Tödlicher Anschlag auf zwei hohe Richter im Iran

Die Richter Mohammad Moghiseh and Ali Razini, Bildquelle: Mizan
Nach der Ermordung zweier Richter der Islamischen Republik am gestrigen Samstag gibt es viele Spekulationen über den oder die Täter. Beide Richter gehören zum obersten Gericht und zählen seit Beginn der Islamischen Republik zu den zentralen Akteuren des Mullahstaates. Tausende Todesurteile und grausame Strafen wie Auspeitschungen oder Amputationen sind von ihnen in den vergangenen Jahren verhängt worden.
Die offizielle Berichterstattung ist wie gewohnt darum bemüht, den Eindruck zu vermitteln, man wisse genau was passiert sei und habe alles unter Kontrolle. Gleichzeitig präsentierten offizielle Medien der Islamischen Republik gleich zwei Versionen über den Täter und den Tathergang. Nach einigen Stunden verschwand eine Version kommentarlos.
Wer aber könnte hinter dem Anschlag stecken? Eine Gruppe wurde sehr schnell im Staatsfernsehen als schuldig ausgemacht: Die Volks-Mojahedin, eine marxistische-leninistische Widerstandgruppe, die dazu beigetragen haben, dass die Islamisten unter der Führung von Ruhollah Khomeini 1979 den letzten Shah haben stürzen können. Wie alle anderen politischen Gruppierungen wurden auch die Mojahedin kurz nach der Machtübernahme der Islamisten tausendfach hingerichtet oder ins Exil getrieben.

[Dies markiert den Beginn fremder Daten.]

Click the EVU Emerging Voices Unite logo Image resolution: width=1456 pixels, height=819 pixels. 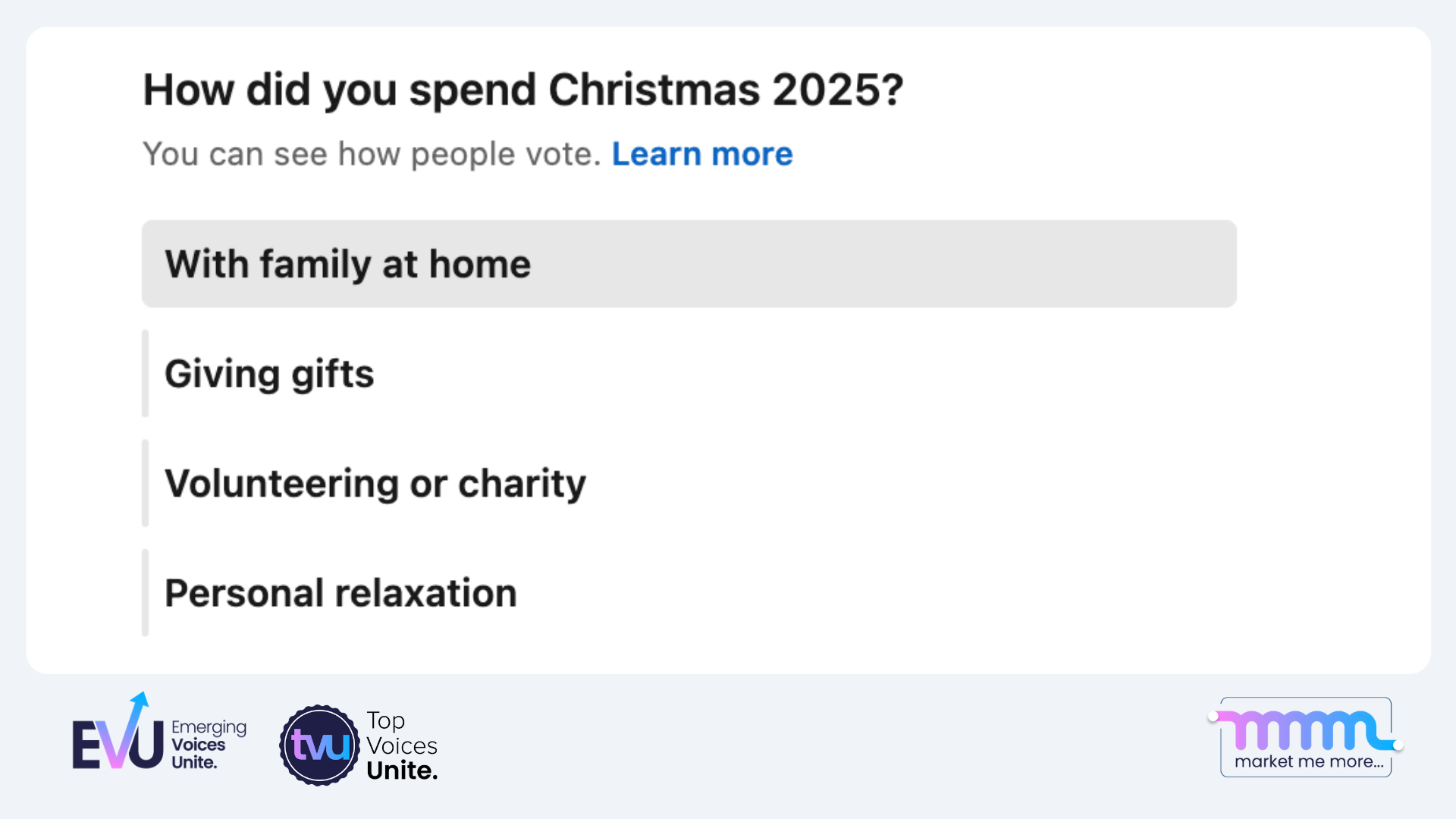(x=159, y=739)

Die Gruppe war insbesondere in der 1980er und 90er Jahren im Guerrillakrieg gegen die Islamische Republik aktiv, zahlreiche Attentate und große Anschläge gingen auf ihr Konto. Aufgrund ihrer Terrorakte und ihrer Kooperation mit Saddam Hussein während des Iran-Irak-Krieges genießt die Gruppierung innerhalb der iranischen Bevölkerung keine großen Sympathien.

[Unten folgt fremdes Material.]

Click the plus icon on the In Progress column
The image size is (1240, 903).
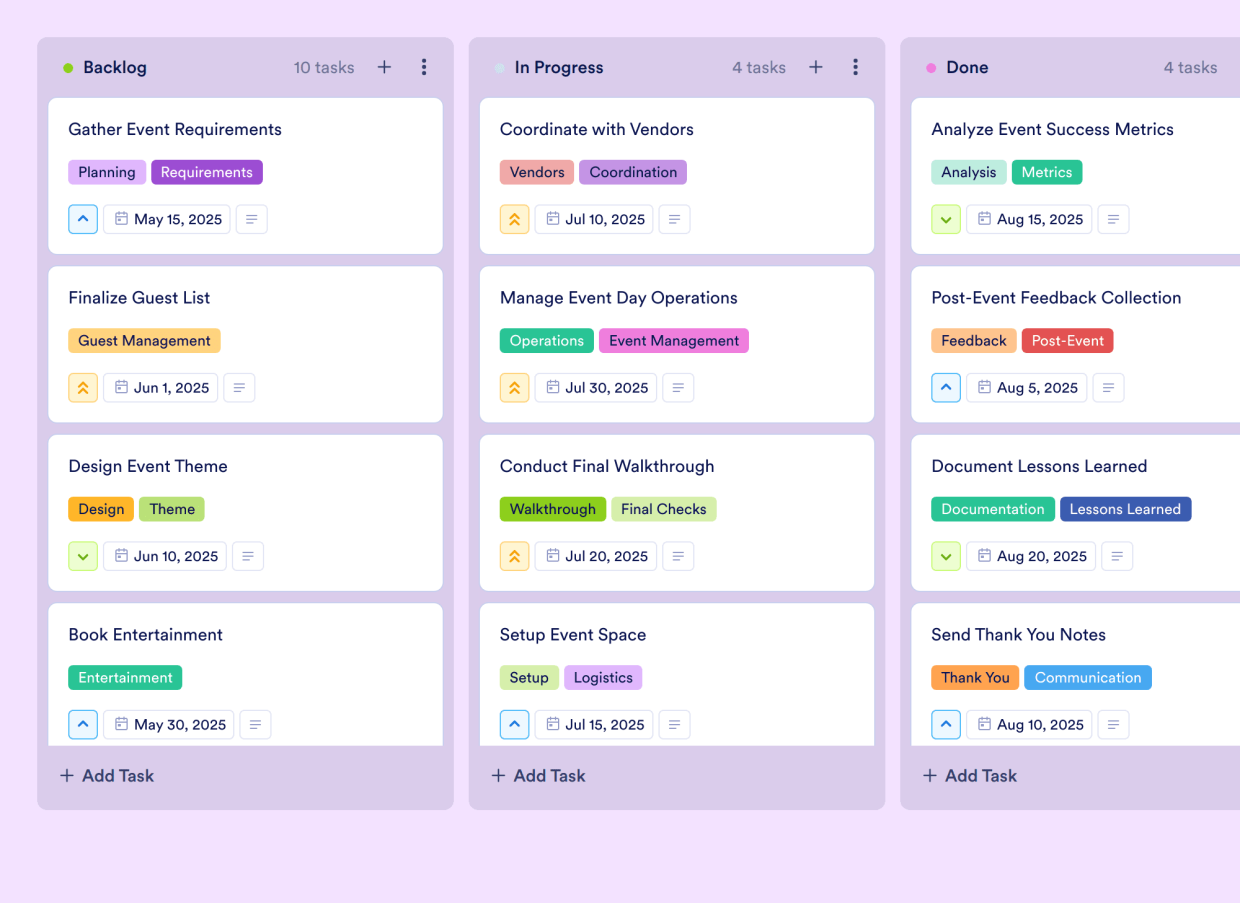coord(815,67)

Seit einigen Jahren hat sie nach eigenen Angaben den bewaffneten Kampf eingestellt und bemüht sich, als demokratische Partei wahrgenommen zu werden. Hauptgrund dürfte sein, von Terrorlisten der USA und der EU gestrichen zu werden und international als Alternative zur Islamischen Republik zu gelten. Gerade diese Bemühungen sprechen stark dagegen, dass die Mojahedin hinter den Morden an den Richtern stecken. Mit so einer Tat wären all die Bemühungen um internationales Ansehen mit einem Schlag zunichte. Auch die Tatsache, dass bereits wenige Stunden nach dem Anschlag offizielle Stellen der Islamischen Republik die Mojahedin als Drahtzieher im Staatsfernsehen präsentierten, spricht eher dagegen. Stünde diese Gruppe tatsächlich hinter der Tat, würde die Islamische Republik alles daran setzen, es zu vertuschen.

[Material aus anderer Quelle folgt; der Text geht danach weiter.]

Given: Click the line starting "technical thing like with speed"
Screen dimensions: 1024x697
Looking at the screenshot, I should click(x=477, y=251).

Erwartungsgemäß werden auch ausländische Mächte und natürlich insbesondere Israel als Auftraggeber ins Spiel gebracht. Israel hat in vergangenen Monaten mehrfach Führungspersonal der Islamischen Republik getötet, allerdings hat man sich bislang auf oberste politische Repräsentanten, militärisches Personal oder Wissenschaftler rund um das iranische Atomprogramm beschränkt. Also auf Ziele, die die Sicherheit Israels direkt gefährdet haben. Die beiden Richter passen nichts ins Bild. Es ist nicht zu erkennen, worin der Mehrwert für Israel liegen könnte. Ihre militärische und nachrichtendienstliche Stärke müssen die Israelis weiß Gott nicht mehr unter Beweis stellen.
Die Islamische Republik tut alles, um die Verantwortung für diese Tat den oben genannten Kreisen zuzuschieben. Womöglich war es aber weder eine (exil)oppositionelle Gruppe noch eine ausländische Macht. Vielleicht waren es Freunde oder Familienangehörige der Tausenden von Opfern, die durch die beiden Richter in den vergangenen Jahrzehnten gequält oder zum Tode verurteilt worden sind. Der ohnehin große Hass auf die Repräsentanten der Islamischen Republik hat in den letzten Monaten deutlich zugenommen: von Attacken, bei denen ihre Kopfbedeckung runtergerissen wird bis hin zu blutigen Angriffen, wie etwa der Mord am Mullah Mohammad Sabahi in Kazerun. Ihm wurde nach dem Freitagsgebet noch in der Moschee in den Kopf geschossen, ehe sich der Täter auch selbst in den Mund schoss.
Es wäre der größte Albtraum der Islamischen Republik, wenn die Menschen im Iran zu der Überzeugung gelangten, dass sie sich nur noch mit (bewaffnetem) Kampf gegen die Islamische Republik zur Wehr setzen könnten.
Auf den Kanälen und in den timelines wird der Tod der Richter hemmungslos gefeiert. Ein Satz taucht dabei besonders häufig auf: Wer Wind sät, wird Sturm ernten.